Skip to content

Reading in and writing out one line at a time

5 messages · Uwe Ligges, Jan van der Laan, Johannes Hüsing +1 more

#
I hope that somebody can help me with this - I think very simple - issue...?

I am running a package that only accepts one line at a time, but I would
like to run this package on a dataframe of >500 lines. 

Dataframe "d" is a single column:

APPLES
PEARS
AUBERGINES
KUMQUATS

I would like to read one line of my dataframe "d", individually into a new
frame "f", then execute the program on "f" and it provides an output:
[[1]]
[1]  FREDBLOGGS

[2]  250

I would like to record this output to a two column dataframe, "r", such as:

FREDBLOGGS     250

and then repeat the process on the next line of dataframe "d", and so on to
the end of dataframe "d",writing each line into "r" so that the dataframe
"r" eventually reads:

FREDBLOGGS     250
JAMESJONES      175
TERRYTAITE       892
HARRYSMITH     320


I'm afraid that I'm new to this, but think that this first step in will be
very useful in general. Thank you kindly for any help.
1 day later
#
On 20.05.2010 00:47, sedm1000 wrote:
This will be slow, therefore I'd suggest to read the whole data frame at 
once and then feed it row by row into your function.

Uwe Ligges
#
Perhaps you mean something like sapply or apply?

When d is indeed a data.frame with one column: sapply(d[,1], mash)

Regards,

Jan van der Laan
On Thu, May 20, 2010 at 12:47 AM, sedm1000 <gdoran at mit.edu> wrote:
#
Jan van der Laan <djvanderlaan at gmail.com> [Fri, May 21, 2010 at 11:22:35AM CEST]:
Neither am I certain what he means exactly, but I would use apply and cousins
only if I don't care in which sequence the elements are processed. His problem
(reading line by line) sounds as if the order of processing matters.
#
Hi, Thanks for you insight. 

the problem that I have is that the program reports back an error: 

Error in FUN(X[[1L]], ...) :
 STRING_ELT() can only be applied to a 'character vector', not a 'integer

When I try to read in a multi-row frame, and so I can only feed in one row
at a time. The data is then output thus:

[[1]]
[1]  FREDBLOGGS

[2]  250 


The best that I can understand, I need to split my multi-row dataframe into
single rows, and then record the output into single rows in a new results
dataframe, and rbind to add the next output to the results dataframe. 

If anybody can understand the error message, then that would be useful
too..!

Thanks.

- [DATA SECTION]
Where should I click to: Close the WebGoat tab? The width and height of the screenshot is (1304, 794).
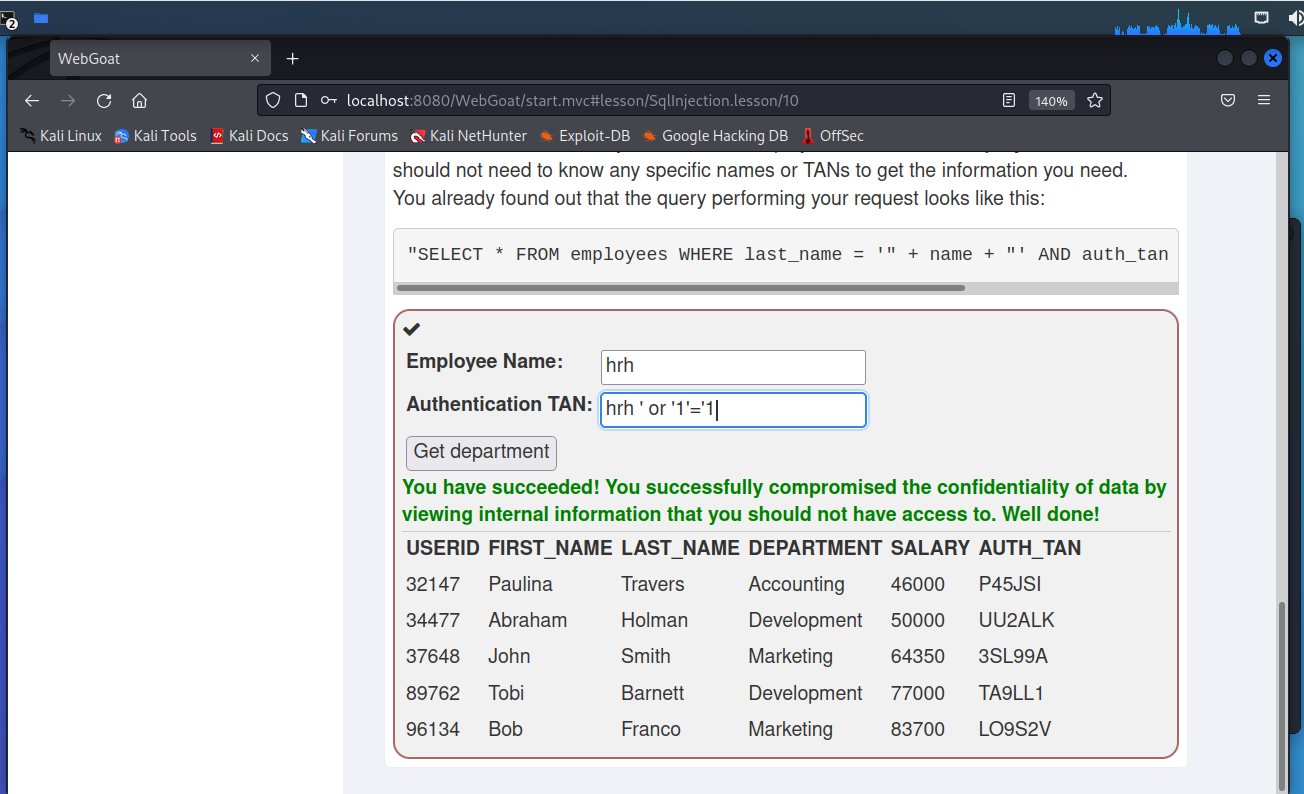click(255, 59)
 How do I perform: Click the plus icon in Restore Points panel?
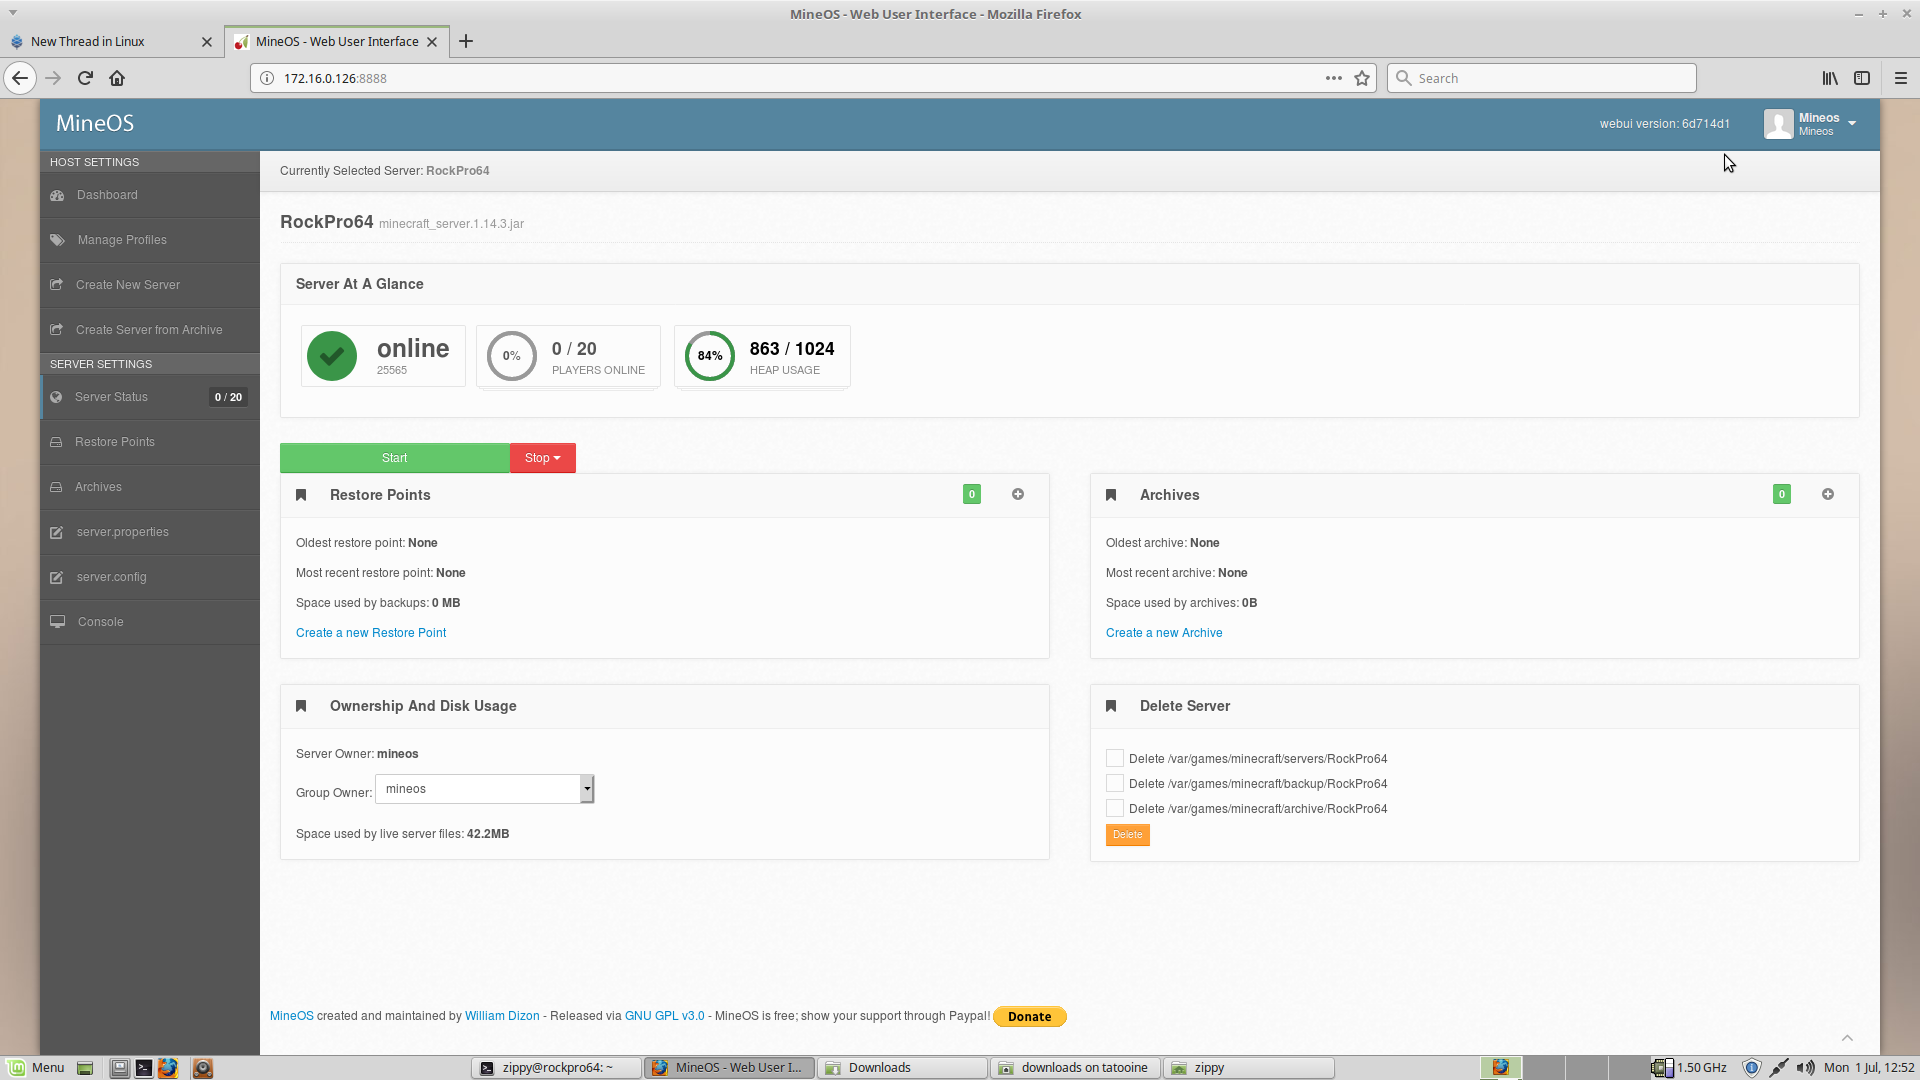(x=1018, y=494)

- [TASK DIRECTIONS] Reproduce the stretch of the thread about processing a data frame one line at a time from "I'm afraid that" through "sapply or apply?", keeping every word and character as it appears. The listing is separate material and has no connection to the thread.

- [TASK RESULT]
I'm afraid that I'm new to this, but think that this first step in will be
very useful in general. Thank you kindly for any help.
1 day later
#
On 20.05.2010 00:47, sedm1000 wrote:
This will be slow, therefore I'd suggest to read the whole data frame at 
once and then feed it row by row into your function.

Uwe Ligges
#
Perhaps you mean something like sapply or apply?